A dock worker applies a constant horizontal force of 80.0N to a block of ice on a smooth horizontal floor. The frictional force is negligible. the block starts from rest and moves 11.0 m in the first 5.00s what is the mass of the block of ice?
Calculate a from
S=ut + at2/2
where
S=11 m
u=0
t=5 s
From F=ma
where
F=80 N
a= as calculated above
you would be able to find m.
F = m a
a = 80/m
v = a t = (80/m) t
d = (1/2) a t^2 = (1/2)(80/m) t^2
11 = (1/2) (80/m) (25)
22 m = 80 * 25
I guess you can take it from there.
ljdc
To find the mass of the block of ice, we can use Newton's second law of motion, which states that the force (F) acting on an object is equal to the mass (m) of the object multiplied by its acceleration (a). In this case, we need to find the mass.
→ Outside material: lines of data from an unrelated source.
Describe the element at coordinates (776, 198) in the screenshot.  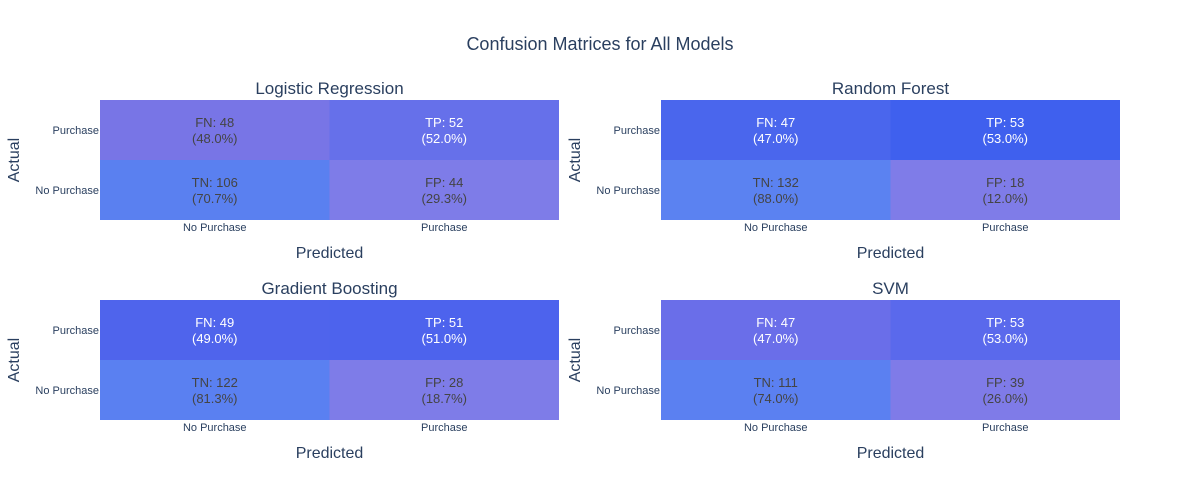
I see `cell-percent-label: (88.0%)` at that location.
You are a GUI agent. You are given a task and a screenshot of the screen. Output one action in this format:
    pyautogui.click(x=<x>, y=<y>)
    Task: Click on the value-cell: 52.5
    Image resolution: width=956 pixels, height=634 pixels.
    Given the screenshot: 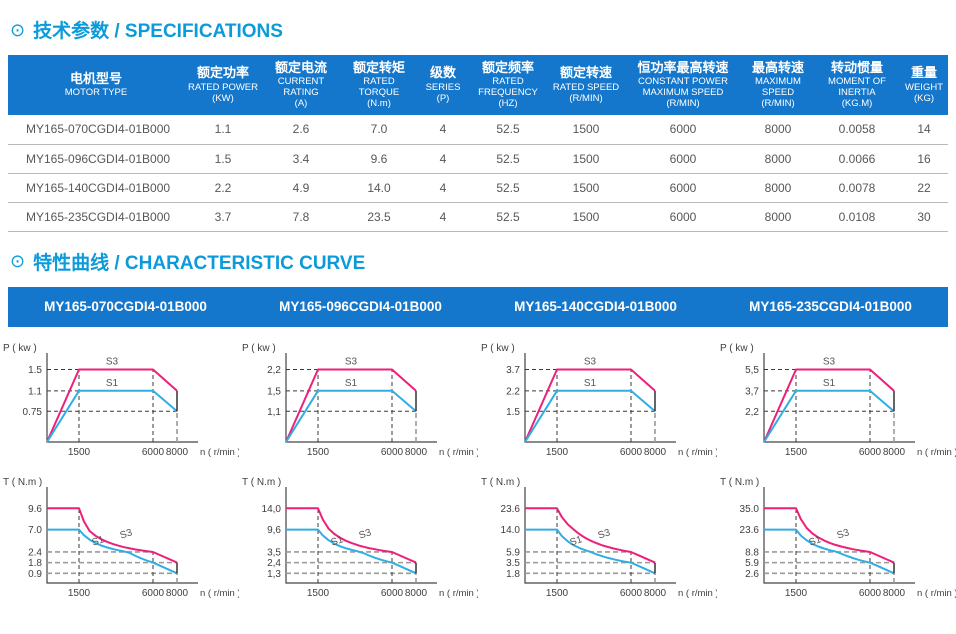 What is the action you would take?
    pyautogui.click(x=508, y=188)
    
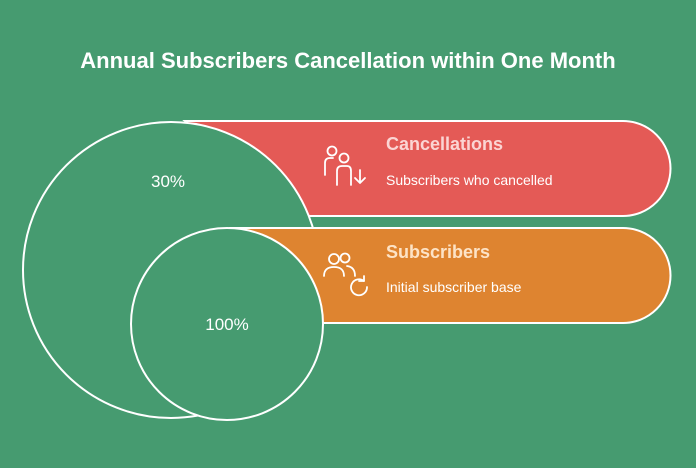 This screenshot has width=696, height=468. I want to click on people-leaving-icon, so click(345, 166).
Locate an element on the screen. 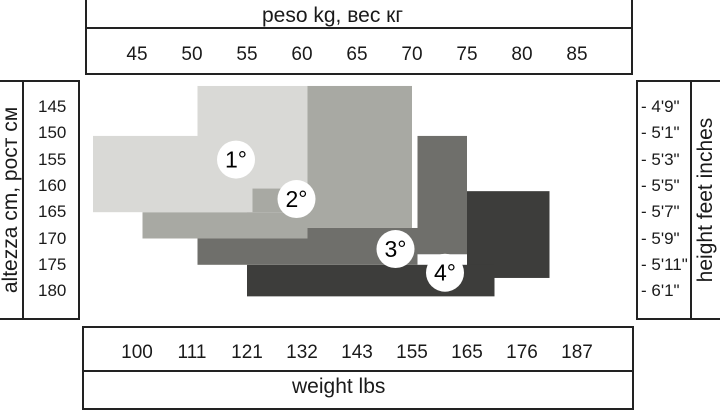 This screenshot has height=410, width=720. lbs-tick: 143 is located at coordinates (357, 352).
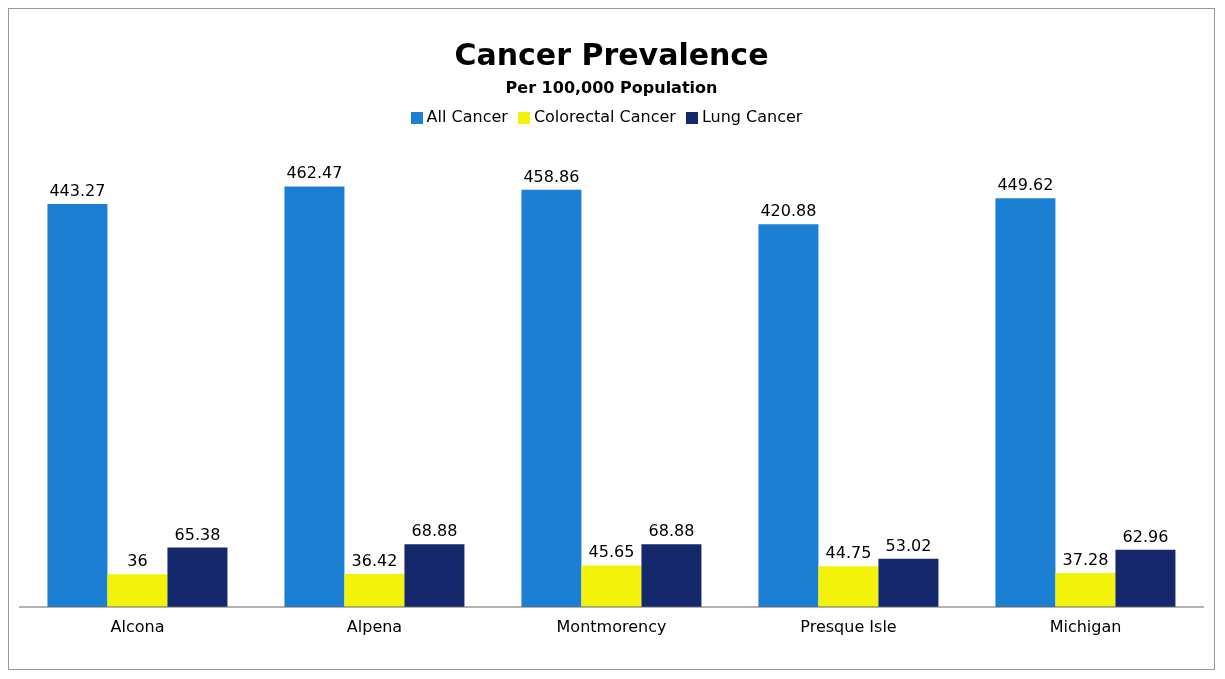  What do you see at coordinates (1146, 536) in the screenshot?
I see `data-label: 62.96` at bounding box center [1146, 536].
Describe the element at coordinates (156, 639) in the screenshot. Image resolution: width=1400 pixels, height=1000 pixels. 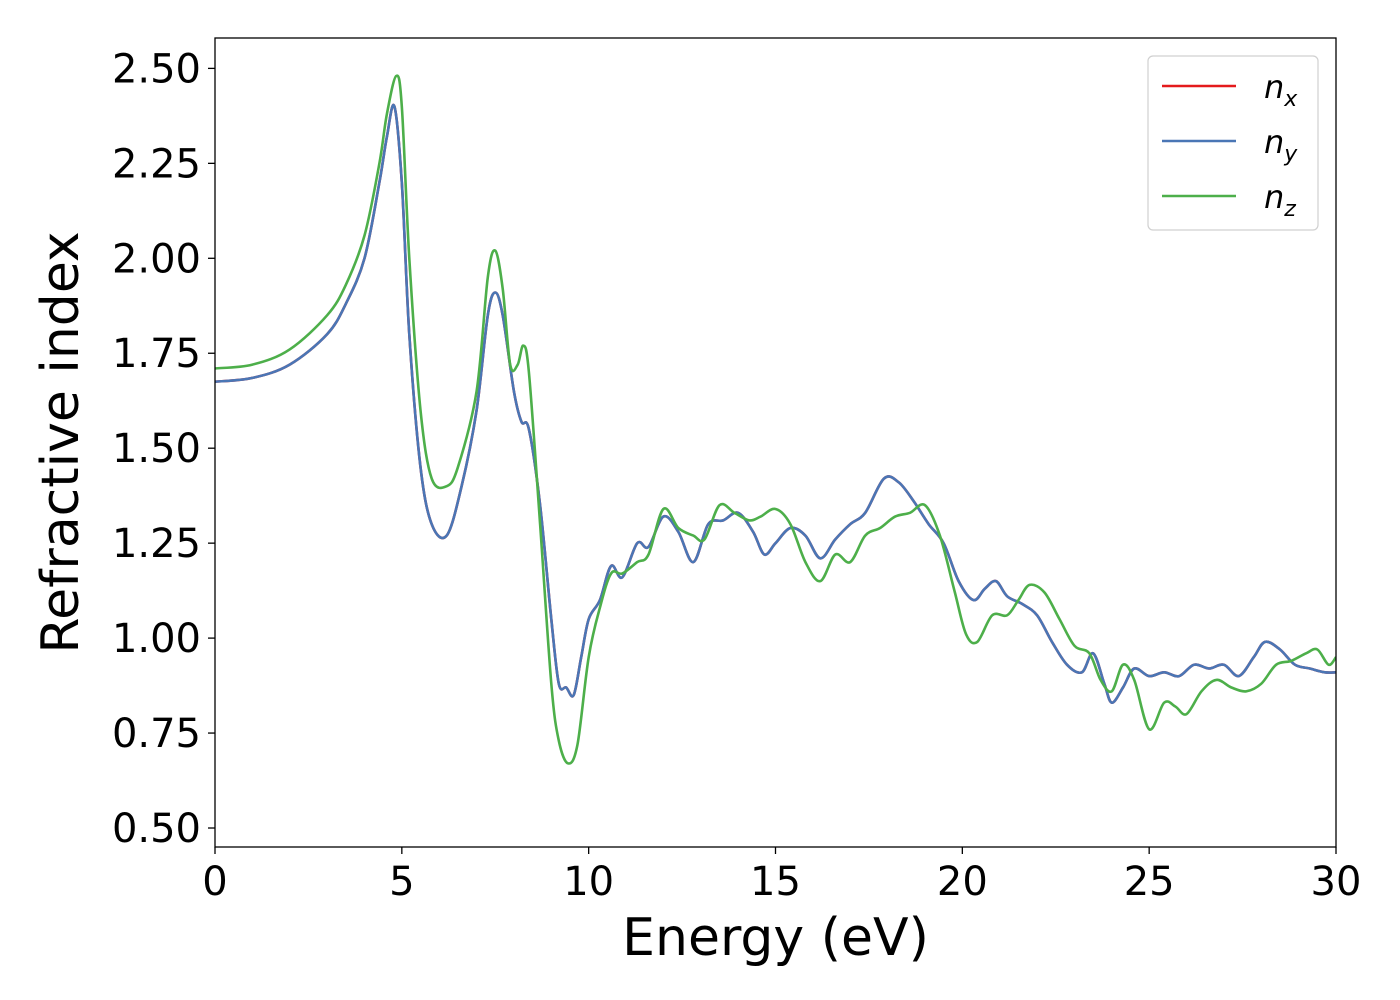
I see `y-tick-label: 1.00` at that location.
We are given the following information:
Force (F) = 80.0 N
Distance (d) = 11.0 m
Time (t) = 5.00 s
First, let's calculate the acceleration of the block using the formula:
a = (final velocity - initial velocity) / time
Since the block starts from rest, the initial velocity is zero. The final velocity can be found using the formula:
v = d / t
Substituting the given values:
v = 11.0 m / 5.00 s = 2.20 m/s
Now we can calculate the acceleration:
a = (2.20 m/s - 0) / 5.00 s = 0.44 m/s^2
Next, we can use the formula Newton's second law formula:
F = m * a
Rearranging the formula, we can solve for mass (m):
m = F / a
Substituting the given values:
m = 80.0 N / 0.44 m/s^2 ≈ 181.82 kg
Therefore, the mass of the block of ice is approximately 181.82 kg.